Non siamo agli esami di riparazione. Il cofanetto “Verso la mente”, “Visone postuma” è una bella impresa, ma resta sempre un viaggio di sola andata.
Nadia non è voluta tornare o qualcuno è responsabile della sua scomparsa? Forse oggi è inutile rinvangare una vita e un affetto che ci ha reso tutti un po’ incompiuti.
Di certo siamo in molti di più di allora che vorremmo capire. La società letteraria rimane un pensiero astratto, una costante indifferente. Un poeta resiste con i suoi testi,o almeno così sembra.

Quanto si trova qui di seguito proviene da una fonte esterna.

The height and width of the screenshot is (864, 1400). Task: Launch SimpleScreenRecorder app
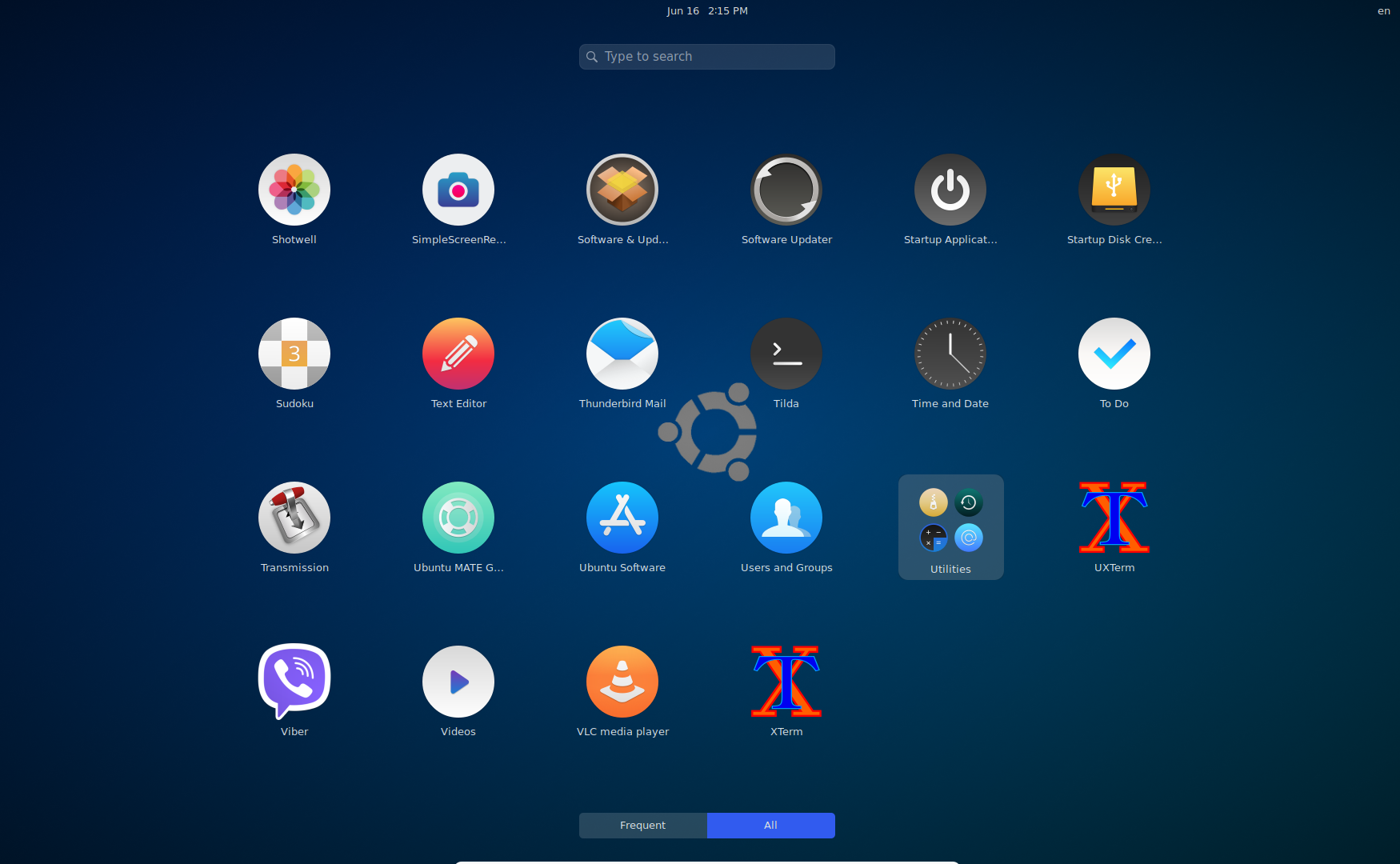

Uno e nessuno. Nadia sei tutti noi!
Sono grata al commento di Alberto Mari, amico affettuoso di Nadia , che la conobbe a fondo, volendole un sincero bene: qui Alberto si accorge dell’ estraneità del tempo che ha isolato la figura di Nadia che, come ha scritto Andrea Zanzotto, resta impigliata, e cupamente mortificata nella stagione di utopie vinte; un passo indietro, ora, e con raccapriccio: Chi mai ha ricevuto questa telefonata e non ne ha detto, né l’ha preso in considerazione ??! Io esordii al primo intervento a Book City, novembre 2013, inteso come appello per la rilettura e ristampa di due dimenticate: Nadia Campana e Piera Oppezzo (anche se mi sono soffermata assai più sull’ amica ) con una affermazione precisa: “che Milano doveva chiedere scusa a Nadia Campana, per non avere accolto e compreso la sua stretta di mano e la sua poesia, me compresa, e ho lasciato che questo amo, il “suo” dolore e il “nostro”rimorso agisse, sulla realtà. Editori, curatori, pubblico hanno risposto, con viva commozione, che ha messo in moto questo tentativo di ritorno del tempo; in alcuni interventi ho riavvertito anche nella serata di aprile, certamente chi non la conobbe non può ricordare e non può restare al cospetto di questo impatto, che rimarrà frontale per tutti e per sempre. Ho volutamente spostato il livello della ricostruzione di questa domanda, carica di rimpianto, è vero, in quella serata (Dopo essermi spostata da due anni a questa parte,alla LUD di Milano, a Sasso Marconi, a Trieste, a Bari, ora a Parma) ed essermi appoggiata ad altre testimonianze, dopo Anedda e Zanzotto che ne hanno scritto, a un corrimano nuovo di sorelle ignote, come Maria Zambrano, senza sperare di esaurire la sua sete, con la sensazione della triste vanità, del fine pista incontrato nel mutismo da caduta della linea, che ferma quella stretta di mano della sua poesia…che non fu così forte se non fu recepita? Se non per la promessa di uno studio critico che ancora deve svilupparsi, se ne è parlato anche con Raffo, che la riscopre fra le eccellenze della traduzione dickinsoniana, in uno studio appassionato e critico di lei, futuro della sua scrittura, “lettera al mondo che a lei non scrisse mai “. Grazie, Maria Pia Quintavalla.
P.S. Un mio intervento migliore sarà leggere le molte sottolineature con cui mi restituiva i libri che ci prestavamo, uno fra altri, “Riflessioni su Christa T.”, sulla carestia di tempo di cui eravamo preda, da veri alienati.